良いコにするのも限界がある

凪野海里

良いコにするのも限界がある

 珊瑚には三分以内にやらなければならないことがあった。だがそれはカップラーメンを作ることでもなければ、世界の平和を守ることでもない。

 そもそも珊瑚は世界平和なんてムズかしいことはよくわからなかったし、カップラーメンの作り方だって知らない。究極の箱入り娘だ。その証拠に、誰かと一緒じゃないと外に出ることも許されない。

 愛するママが帰ってくるまで、もうそれほど時間は残されていない。今こうやってどこから手をつければ良いか悩んでいるあいだにも、タイムリミットは刻一刻と迫ってきている。
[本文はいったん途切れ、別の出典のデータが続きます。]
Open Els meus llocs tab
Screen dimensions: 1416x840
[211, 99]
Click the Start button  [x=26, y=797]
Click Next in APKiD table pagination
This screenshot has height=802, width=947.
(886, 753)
あの長い針が「12」を差したら終わりだ。早くなんとかしなければ。

 ああ、いっそ。大きな怪獣が暴れまわったことにしてしまおうか。そうすれば、このひっくり返ってしまったイスも、破れてしまったカーテンも、綿が半分以上飛び出している無残なぬいぐるみも、何もかもその説明だけで事足りる気がする。


 果たしてママが愛する娘の言い分に耳を貸すかはともかくとして。


 だってしょうがないじゃない。珊瑚は思わずむくれてしまう。現状をどうにかしなければという焦りはそのまま、ママに対する怒りと悲しみに湧いた。

 ママのことは大好きだ。世界一愛しているといっても過言ではない。きっと自分以上に彼女に愛情を持っている者はこの世のどこにもいないのだ。でも、ともかく。そういうの抜きにしても、ママに対して許せないという気持ちが珊瑚にはたしかにあった。そういった気持ちを珊瑚はいつも「モヤモヤする」って言ってる。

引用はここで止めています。